Dentro dessa realidade, não vejo melhor resolução senão a indústria assumindo o protagonismo no elo entre produtor e consumidor, possibilitando visão de futuro, bancabilidade, investimento alinhado à demanda e pagamento de prêmios por uma produção de alimentos diferenciada, que atenda ao novo consumidor.
É papel da indústria se encarregar de contar a melhor e mais verdadeira história, para que o consumidor esteja disposto a pagar por tudo isso e o produtor seja estimulado a se diferenciar e a fazer mais pelo meio ambiente. Não se trata mais apenas de práticas sustentáveis: trata-se do que devolvemos à terra e de como o agronegócio, especialmente a pecuária, seja de leite ou de corte, possui um enorme potencial e uma grande oportunidade de ser um dos únicos setores capazes de ir além, contribuindo para a redução das emissões do planeta.

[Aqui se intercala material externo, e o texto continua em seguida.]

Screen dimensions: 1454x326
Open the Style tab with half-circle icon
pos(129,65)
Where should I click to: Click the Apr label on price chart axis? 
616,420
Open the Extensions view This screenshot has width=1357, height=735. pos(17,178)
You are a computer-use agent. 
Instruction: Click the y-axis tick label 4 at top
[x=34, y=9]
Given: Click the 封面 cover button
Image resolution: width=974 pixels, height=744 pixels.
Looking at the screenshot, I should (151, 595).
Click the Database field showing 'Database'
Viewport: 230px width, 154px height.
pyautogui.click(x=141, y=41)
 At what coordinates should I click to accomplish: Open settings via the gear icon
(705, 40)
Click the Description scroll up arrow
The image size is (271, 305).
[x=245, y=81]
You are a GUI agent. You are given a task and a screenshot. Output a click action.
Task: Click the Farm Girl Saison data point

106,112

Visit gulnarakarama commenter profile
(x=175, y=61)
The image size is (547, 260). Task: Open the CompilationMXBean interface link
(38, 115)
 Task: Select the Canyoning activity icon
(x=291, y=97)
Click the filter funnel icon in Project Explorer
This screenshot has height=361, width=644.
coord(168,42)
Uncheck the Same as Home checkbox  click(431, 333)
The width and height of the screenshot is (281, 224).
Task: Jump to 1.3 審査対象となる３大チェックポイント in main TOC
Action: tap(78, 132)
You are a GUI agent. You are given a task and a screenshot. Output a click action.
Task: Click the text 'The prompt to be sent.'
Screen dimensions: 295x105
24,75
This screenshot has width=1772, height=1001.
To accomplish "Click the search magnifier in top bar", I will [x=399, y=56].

O mundo está repleto de bons exemplos quando se trata de comunicação. Torço para que o Brasil seja um país que saiba se inspirar, sem jamais esquecer de ser protagonista e contar suas incríveis histórias, que nascem em um território único. Sem comparações. Nós somos o que somos (Diana Jank é uma publicitária da terceira geração de produtores de leite em Descalvado (SP), na fazenda Agrindus. Ela é a diretora de marketing da marca Letti A²; Forbes)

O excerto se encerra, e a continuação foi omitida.